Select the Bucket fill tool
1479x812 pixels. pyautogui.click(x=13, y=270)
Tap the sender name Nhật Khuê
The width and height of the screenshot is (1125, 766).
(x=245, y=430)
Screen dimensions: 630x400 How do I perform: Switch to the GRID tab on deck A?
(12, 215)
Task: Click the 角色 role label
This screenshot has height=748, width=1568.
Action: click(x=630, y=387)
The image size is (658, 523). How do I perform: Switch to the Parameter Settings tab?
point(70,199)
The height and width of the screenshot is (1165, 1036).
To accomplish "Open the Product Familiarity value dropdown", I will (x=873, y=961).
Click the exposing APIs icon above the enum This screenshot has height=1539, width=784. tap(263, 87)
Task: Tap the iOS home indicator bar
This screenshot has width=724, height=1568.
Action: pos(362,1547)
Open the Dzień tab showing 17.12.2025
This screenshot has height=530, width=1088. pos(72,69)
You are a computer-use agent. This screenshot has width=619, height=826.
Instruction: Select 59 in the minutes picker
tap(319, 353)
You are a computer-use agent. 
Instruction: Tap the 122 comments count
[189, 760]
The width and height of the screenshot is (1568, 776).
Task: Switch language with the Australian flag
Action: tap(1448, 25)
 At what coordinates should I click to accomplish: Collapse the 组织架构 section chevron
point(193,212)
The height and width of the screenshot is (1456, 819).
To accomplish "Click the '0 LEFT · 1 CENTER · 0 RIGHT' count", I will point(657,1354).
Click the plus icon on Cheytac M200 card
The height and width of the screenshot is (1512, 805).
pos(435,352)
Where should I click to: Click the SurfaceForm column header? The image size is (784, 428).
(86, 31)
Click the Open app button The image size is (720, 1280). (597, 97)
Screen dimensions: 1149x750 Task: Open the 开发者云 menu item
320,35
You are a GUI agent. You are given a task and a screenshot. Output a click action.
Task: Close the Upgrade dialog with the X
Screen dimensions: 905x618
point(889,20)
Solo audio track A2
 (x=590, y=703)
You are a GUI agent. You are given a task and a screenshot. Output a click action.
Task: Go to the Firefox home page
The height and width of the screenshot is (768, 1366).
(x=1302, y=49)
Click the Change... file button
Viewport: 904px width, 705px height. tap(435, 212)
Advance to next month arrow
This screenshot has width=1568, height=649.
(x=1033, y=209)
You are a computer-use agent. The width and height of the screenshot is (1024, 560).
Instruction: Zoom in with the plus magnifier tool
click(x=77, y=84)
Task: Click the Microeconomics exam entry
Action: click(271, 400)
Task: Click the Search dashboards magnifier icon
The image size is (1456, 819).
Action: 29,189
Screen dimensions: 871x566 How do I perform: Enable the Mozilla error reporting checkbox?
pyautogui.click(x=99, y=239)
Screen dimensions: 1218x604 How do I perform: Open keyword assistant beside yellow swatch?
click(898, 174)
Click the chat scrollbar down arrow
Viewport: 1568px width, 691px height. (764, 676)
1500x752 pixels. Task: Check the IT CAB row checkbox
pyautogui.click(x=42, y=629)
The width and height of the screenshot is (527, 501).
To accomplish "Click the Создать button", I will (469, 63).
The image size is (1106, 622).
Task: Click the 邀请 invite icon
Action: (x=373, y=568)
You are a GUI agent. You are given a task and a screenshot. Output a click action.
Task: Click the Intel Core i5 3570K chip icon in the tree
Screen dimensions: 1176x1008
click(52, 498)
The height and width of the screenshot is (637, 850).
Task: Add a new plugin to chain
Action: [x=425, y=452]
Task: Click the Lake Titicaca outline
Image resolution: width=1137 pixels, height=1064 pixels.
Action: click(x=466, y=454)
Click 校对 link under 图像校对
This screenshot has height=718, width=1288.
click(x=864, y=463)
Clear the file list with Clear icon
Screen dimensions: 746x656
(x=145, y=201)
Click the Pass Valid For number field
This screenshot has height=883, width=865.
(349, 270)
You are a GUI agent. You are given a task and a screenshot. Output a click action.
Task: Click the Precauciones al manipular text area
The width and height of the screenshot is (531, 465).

============================================================

About this task:
All entries must be given again exactly.

Output below:
Select the Bucket fill tool
1479x812 pixels. pyautogui.click(x=13, y=270)
Tap the sender name Nhật Khuê
The width and height of the screenshot is (1125, 766).
(x=245, y=430)
Screen dimensions: 630x400 How do I perform: Switch to the GRID tab on deck A?
(12, 215)
Task: Click the 角色 role label
This screenshot has height=748, width=1568.
Action: click(x=630, y=387)
The image size is (658, 523). How do I perform: Switch to the Parameter Settings tab?
point(70,199)
The height and width of the screenshot is (1165, 1036).
To accomplish "Open the Product Familiarity value dropdown", I will (x=873, y=961).
Click the exposing APIs icon above the enum This screenshot has height=1539, width=784. tap(263, 87)
Task: Tap the iOS home indicator bar
This screenshot has width=724, height=1568.
Action: pos(362,1547)
Open the Dzień tab showing 17.12.2025
This screenshot has height=530, width=1088. pos(72,69)
You are a computer-use agent. This screenshot has width=619, height=826.
Instruction: Select 59 in the minutes picker
tap(319, 353)
You are a computer-use agent. 
Instruction: Tap the 122 comments count
[189, 760]
The width and height of the screenshot is (1568, 776).
Task: Switch language with the Australian flag
Action: tap(1448, 25)
 At what coordinates should I click to accomplish: Collapse the 组织架构 section chevron
point(193,212)
The height and width of the screenshot is (1456, 819).
To accomplish "Click the '0 LEFT · 1 CENTER · 0 RIGHT' count", I will point(657,1354).
Click the plus icon on Cheytac M200 card
The height and width of the screenshot is (1512, 805).
pos(435,352)
Where should I click to: Click the SurfaceForm column header? The image size is (784, 428).
(86, 31)
Click the Open app button The image size is (720, 1280). (597, 97)
Screen dimensions: 1149x750 Task: Open the 开发者云 menu item
320,35
You are a GUI agent. You are given a task and a screenshot. Output a click action.
Task: Close the Upgrade dialog with the X
Screen dimensions: 905x618
point(889,20)
Solo audio track A2
 (x=590, y=703)
You are a GUI agent. You are given a task and a screenshot. Output a click action.
Task: Go to the Firefox home page
The height and width of the screenshot is (768, 1366).
(x=1302, y=49)
Click the Change... file button
Viewport: 904px width, 705px height. tap(435, 212)
Advance to next month arrow
This screenshot has width=1568, height=649.
(x=1033, y=209)
You are a computer-use agent. The width and height of the screenshot is (1024, 560).
Instruction: Zoom in with the plus magnifier tool
click(x=77, y=84)
Task: Click the Microeconomics exam entry
Action: click(271, 400)
Task: Click the Search dashboards magnifier icon
The image size is (1456, 819).
Action: 29,189
Screen dimensions: 871x566 How do I perform: Enable the Mozilla error reporting checkbox?
pyautogui.click(x=99, y=239)
Screen dimensions: 1218x604 How do I perform: Open keyword assistant beside yellow swatch?
click(898, 174)
Click the chat scrollbar down arrow
Viewport: 1568px width, 691px height. (764, 676)
1500x752 pixels. Task: Check the IT CAB row checkbox
pyautogui.click(x=42, y=629)
The width and height of the screenshot is (527, 501).
To accomplish "Click the Создать button", I will (469, 63).
The image size is (1106, 622).
Task: Click the 邀请 invite icon
Action: (x=373, y=568)
You are a GUI agent. You are given a task and a screenshot. Output a click action.
Task: Click the Intel Core i5 3570K chip icon in the tree
Screen dimensions: 1176x1008
click(52, 498)
The height and width of the screenshot is (637, 850).
Task: Add a new plugin to chain
Action: [x=425, y=452]
Task: Click the Lake Titicaca outline
Image resolution: width=1137 pixels, height=1064 pixels.
Action: click(x=466, y=454)
Click 校对 link under 图像校对
This screenshot has height=718, width=1288.
click(x=864, y=463)
Clear the file list with Clear icon
Screen dimensions: 746x656
(x=145, y=201)
Click the Pass Valid For number field
This screenshot has height=883, width=865.
(349, 270)
You are a GUI agent. You are given a task and a screenshot. Output a click action.
Task: Click the Precauciones al manipular text area
The width and height of the screenshot is (531, 465).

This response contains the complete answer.